## Input records
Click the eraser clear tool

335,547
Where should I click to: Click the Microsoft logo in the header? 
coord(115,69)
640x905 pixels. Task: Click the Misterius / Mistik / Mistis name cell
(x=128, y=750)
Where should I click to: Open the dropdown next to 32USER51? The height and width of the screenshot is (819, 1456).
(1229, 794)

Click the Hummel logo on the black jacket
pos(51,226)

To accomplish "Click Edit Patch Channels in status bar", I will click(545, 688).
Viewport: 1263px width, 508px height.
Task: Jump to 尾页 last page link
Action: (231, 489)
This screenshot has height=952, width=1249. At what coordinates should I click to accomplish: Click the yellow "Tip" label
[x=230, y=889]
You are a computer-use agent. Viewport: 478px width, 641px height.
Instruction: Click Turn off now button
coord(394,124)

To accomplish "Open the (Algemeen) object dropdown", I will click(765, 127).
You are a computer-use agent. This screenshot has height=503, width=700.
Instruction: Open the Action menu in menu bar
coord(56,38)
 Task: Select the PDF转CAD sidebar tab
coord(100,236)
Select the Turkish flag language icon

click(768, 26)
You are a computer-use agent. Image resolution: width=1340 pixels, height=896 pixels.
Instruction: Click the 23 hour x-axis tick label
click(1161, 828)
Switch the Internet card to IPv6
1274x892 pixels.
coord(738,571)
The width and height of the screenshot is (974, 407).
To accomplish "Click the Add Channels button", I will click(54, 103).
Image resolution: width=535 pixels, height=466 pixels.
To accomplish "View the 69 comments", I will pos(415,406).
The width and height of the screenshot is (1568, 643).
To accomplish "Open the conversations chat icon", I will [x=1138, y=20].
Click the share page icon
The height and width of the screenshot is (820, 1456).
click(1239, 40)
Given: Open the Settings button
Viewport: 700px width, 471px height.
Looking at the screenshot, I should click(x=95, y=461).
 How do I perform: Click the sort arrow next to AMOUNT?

## Task directions
The records above are to be repeated exactly, in their entirety.

## Task solution
Click the eraser clear tool

335,547
Where should I click to: Click the Microsoft logo in the header? 
coord(115,69)
640x905 pixels. Task: Click the Misterius / Mistik / Mistis name cell
(x=128, y=750)
Where should I click to: Open the dropdown next to 32USER51? The height and width of the screenshot is (819, 1456).
(1229, 794)

Click the Hummel logo on the black jacket
pos(51,226)

To accomplish "Click Edit Patch Channels in status bar", I will click(545, 688).
Viewport: 1263px width, 508px height.
Task: Jump to 尾页 last page link
Action: (231, 489)
This screenshot has height=952, width=1249. At what coordinates should I click to accomplish: Click the yellow "Tip" label
[x=230, y=889]
You are a computer-use agent. Viewport: 478px width, 641px height.
Instruction: Click Turn off now button
coord(394,124)

To accomplish "Open the (Algemeen) object dropdown", I will click(765, 127).
You are a computer-use agent. This screenshot has height=503, width=700.
Instruction: Open the Action menu in menu bar
coord(56,38)
 Task: Select the PDF转CAD sidebar tab
coord(100,236)
Select the Turkish flag language icon

click(768, 26)
You are a computer-use agent. Image resolution: width=1340 pixels, height=896 pixels.
Instruction: Click the 23 hour x-axis tick label
click(1161, 828)
Switch the Internet card to IPv6
1274x892 pixels.
coord(738,571)
The width and height of the screenshot is (974, 407).
To accomplish "Click the Add Channels button", I will click(54, 103).
Image resolution: width=535 pixels, height=466 pixels.
To accomplish "View the 69 comments", I will pos(415,406).
The width and height of the screenshot is (1568, 643).
To accomplish "Open the conversations chat icon", I will [x=1138, y=20].
Click the share page icon
The height and width of the screenshot is (820, 1456).
click(1239, 40)
Given: Open the Settings button
Viewport: 700px width, 471px height.
Looking at the screenshot, I should click(x=95, y=461).
 How do I perform: Click the sort arrow next to AMOUNT?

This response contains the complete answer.